Felix Draeseke was one of the more interesting also-rans of Romantic music—a force to be reckoned with in his own right. He was even touted as a serious rival to Brahms as a symphonist, and boldly emulated Wagner with an astonishingly ambitious sacred counterpart to the 'Ring' cycle—a collection of choral works entitled Christus: A Mystery in three Oratorios with a Prelude. This mammoth undertaking was to be performed over several days, with a ‘preliminary evening’ thrown in for good measure. Its first performance in 1912 was a glittering triumph for its industrious composer, but the sheer length of the work, combined with the oratorio genre’s rapid falling out of fashion in the twentieth century, put paid to any chance of sustained success. Few have now heard a note of Christus, and it seems unlikely to overtake Wagner’s 'Ring' in popular affection any time soon.

But it was initially Draeseke’s orchestral and instrumental music that was most admired. His Piano Sonata ‘quasi fantasia’ (1867) earned plaudits from no less a figure than Franz Liszt, who considered it to be one of the most impressive of the modern era. (Those who are skeptical about this judgment should seek out a chance to listen to it themselves—it really is a fascinating work.) Draeseke had by then long been an adherent of the ‘New German School’ of Liszt and Wagner, despite his initial training at the notoriously conservative Leipzig Conservatory. Bowled over by hearing Liszt’s performances of Wagner’s Lohengrin in Weimar, he himself took up residence in the small town in 1856, there to imbibe the ‘music of the future’ and participate in the lively artistic life surrounding Liszt. His reverence for Liszt was typically manifested in the composition of symphonic poems after the model of his master. Almost needless to say, the shadow of Richard Wagner fell heavily over his first attempt at opera, the title of which—König Sigurd—immediately betrays its influences. It was, in fact, one of the earliest of those depressingly numerous Wagner-imitations that young German composers had to get out of their system before acquiring their own individuality. Even Richard Strauss went through his own copycat phase with his first opera Guntram, where a forlorn knight mooches around, predictably seeking some sort of ill-defined ‘redemption’ in a manner that suggests an all-too-close study of Wagner’s Parsifal.

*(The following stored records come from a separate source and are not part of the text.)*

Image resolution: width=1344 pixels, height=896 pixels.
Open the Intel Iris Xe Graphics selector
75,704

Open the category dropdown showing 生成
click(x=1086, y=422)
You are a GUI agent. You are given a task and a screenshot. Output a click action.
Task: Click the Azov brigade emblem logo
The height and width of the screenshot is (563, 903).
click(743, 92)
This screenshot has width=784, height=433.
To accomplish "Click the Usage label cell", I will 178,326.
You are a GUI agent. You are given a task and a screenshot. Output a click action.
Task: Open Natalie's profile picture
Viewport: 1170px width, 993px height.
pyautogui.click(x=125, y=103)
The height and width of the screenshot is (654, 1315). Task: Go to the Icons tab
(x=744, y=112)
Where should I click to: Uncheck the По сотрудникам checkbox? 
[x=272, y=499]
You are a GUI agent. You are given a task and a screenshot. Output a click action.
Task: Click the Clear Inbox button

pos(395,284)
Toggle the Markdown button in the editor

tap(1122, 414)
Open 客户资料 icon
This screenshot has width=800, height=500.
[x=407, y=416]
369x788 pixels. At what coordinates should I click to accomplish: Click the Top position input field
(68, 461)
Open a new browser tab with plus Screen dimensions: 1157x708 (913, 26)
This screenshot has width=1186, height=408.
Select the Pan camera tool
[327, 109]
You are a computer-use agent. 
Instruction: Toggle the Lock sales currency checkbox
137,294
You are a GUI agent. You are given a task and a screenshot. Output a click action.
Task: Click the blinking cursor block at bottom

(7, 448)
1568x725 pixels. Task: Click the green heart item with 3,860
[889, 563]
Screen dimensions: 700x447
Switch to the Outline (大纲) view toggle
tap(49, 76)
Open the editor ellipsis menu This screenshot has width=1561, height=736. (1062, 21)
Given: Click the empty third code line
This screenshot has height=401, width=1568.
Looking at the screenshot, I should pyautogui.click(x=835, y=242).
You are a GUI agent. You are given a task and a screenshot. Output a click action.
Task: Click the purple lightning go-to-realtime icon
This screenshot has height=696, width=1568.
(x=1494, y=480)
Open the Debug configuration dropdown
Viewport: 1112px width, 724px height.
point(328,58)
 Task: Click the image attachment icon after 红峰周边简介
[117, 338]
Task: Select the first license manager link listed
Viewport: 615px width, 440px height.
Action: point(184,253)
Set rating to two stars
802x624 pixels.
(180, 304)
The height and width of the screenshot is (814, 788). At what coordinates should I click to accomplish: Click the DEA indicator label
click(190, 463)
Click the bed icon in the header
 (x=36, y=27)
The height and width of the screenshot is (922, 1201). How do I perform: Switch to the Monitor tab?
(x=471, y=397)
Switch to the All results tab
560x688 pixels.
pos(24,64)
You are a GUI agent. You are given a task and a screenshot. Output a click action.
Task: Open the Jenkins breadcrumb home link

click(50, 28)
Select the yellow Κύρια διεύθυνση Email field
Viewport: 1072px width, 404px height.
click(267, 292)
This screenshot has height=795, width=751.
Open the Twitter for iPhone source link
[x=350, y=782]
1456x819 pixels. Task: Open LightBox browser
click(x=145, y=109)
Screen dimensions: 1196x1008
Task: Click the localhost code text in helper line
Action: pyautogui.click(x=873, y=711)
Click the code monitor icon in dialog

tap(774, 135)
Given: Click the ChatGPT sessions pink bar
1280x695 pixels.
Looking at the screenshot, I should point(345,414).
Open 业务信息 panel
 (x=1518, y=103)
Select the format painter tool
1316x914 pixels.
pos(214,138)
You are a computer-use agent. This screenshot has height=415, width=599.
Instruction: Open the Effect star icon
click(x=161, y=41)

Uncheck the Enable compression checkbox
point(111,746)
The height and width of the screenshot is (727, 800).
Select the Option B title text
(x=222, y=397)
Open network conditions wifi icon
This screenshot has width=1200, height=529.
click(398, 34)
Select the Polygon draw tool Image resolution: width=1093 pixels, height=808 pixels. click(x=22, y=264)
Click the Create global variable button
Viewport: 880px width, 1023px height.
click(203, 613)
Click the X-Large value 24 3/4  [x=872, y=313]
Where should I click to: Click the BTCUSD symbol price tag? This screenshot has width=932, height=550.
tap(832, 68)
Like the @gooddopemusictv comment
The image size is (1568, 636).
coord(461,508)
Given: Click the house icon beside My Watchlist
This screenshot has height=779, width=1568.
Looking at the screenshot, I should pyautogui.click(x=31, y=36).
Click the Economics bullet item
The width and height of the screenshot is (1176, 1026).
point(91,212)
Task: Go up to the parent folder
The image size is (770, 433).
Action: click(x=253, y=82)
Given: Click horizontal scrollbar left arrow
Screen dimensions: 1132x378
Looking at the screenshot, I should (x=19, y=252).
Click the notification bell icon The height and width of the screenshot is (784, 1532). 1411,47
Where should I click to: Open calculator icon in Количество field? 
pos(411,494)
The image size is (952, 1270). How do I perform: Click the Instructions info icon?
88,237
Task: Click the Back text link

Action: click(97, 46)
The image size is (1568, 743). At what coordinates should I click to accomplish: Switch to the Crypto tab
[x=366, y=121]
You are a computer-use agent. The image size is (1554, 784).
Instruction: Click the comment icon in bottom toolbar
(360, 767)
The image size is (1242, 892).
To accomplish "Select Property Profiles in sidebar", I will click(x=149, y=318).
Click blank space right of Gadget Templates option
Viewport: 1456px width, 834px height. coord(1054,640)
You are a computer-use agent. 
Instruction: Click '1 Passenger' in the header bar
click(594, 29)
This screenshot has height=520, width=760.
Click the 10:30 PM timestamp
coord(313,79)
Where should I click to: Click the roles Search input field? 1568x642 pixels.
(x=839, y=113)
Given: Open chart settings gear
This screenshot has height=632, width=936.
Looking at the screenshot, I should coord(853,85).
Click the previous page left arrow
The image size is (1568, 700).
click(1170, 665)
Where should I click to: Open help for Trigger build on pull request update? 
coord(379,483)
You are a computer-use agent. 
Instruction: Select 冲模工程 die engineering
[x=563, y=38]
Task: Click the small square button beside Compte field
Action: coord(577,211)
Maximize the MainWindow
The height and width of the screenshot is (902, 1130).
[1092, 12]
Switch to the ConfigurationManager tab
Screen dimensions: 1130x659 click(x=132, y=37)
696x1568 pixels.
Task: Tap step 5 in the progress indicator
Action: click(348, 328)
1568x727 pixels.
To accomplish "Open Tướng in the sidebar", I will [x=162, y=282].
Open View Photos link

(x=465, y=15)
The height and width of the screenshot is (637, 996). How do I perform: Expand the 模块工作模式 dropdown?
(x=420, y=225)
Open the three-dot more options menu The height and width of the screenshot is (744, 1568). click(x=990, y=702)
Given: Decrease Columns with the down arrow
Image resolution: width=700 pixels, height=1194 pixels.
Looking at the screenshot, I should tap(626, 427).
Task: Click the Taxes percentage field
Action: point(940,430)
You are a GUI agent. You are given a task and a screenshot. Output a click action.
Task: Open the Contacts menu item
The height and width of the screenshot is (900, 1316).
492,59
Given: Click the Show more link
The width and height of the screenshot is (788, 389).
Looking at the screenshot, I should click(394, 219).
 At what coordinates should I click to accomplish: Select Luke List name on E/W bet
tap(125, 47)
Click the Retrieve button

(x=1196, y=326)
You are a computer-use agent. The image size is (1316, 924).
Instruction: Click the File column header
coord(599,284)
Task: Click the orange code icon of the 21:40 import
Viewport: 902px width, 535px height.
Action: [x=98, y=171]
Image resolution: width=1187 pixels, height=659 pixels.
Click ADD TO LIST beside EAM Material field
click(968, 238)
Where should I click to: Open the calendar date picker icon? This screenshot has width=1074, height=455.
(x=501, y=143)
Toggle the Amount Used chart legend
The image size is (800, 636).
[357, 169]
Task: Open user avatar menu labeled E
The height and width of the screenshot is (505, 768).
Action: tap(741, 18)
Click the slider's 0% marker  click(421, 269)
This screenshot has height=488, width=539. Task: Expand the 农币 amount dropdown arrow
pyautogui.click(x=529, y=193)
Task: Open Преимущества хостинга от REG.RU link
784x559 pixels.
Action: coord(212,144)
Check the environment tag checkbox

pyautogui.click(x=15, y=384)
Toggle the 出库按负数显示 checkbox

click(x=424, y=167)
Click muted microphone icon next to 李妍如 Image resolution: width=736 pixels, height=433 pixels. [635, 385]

Draeseke’s respect for Wagner was not reciprocated. The latter seems to have thought little of Draeseke’s music, describing the Germania March—perhaps the only work by Draeseke that Wagner had ever heard performed—as ‘pitiful’. Draeseke, for his part, became gradually more disaffected with the New German School, a process accelerated by his deep disapproval of Wagner’s affair with Liszt’s daughter Cosima. He noticeably began to plough a more musically conservative furrow after settling in Dresden in 1876. In 1884 he was officially enlisted to the staff of the city’s Royal Saxon Conservatory, and spent the remaining decades of his life there. His interests turned increasingly towards sacred choral music, often pervaded by ostentatiously contrapuntal textures of a more conservative style. Liszt was not impressed. On hearing some of Draeseke’s later church music, he commented acidly, ‘it seems our lion has turned into a rabbit!’.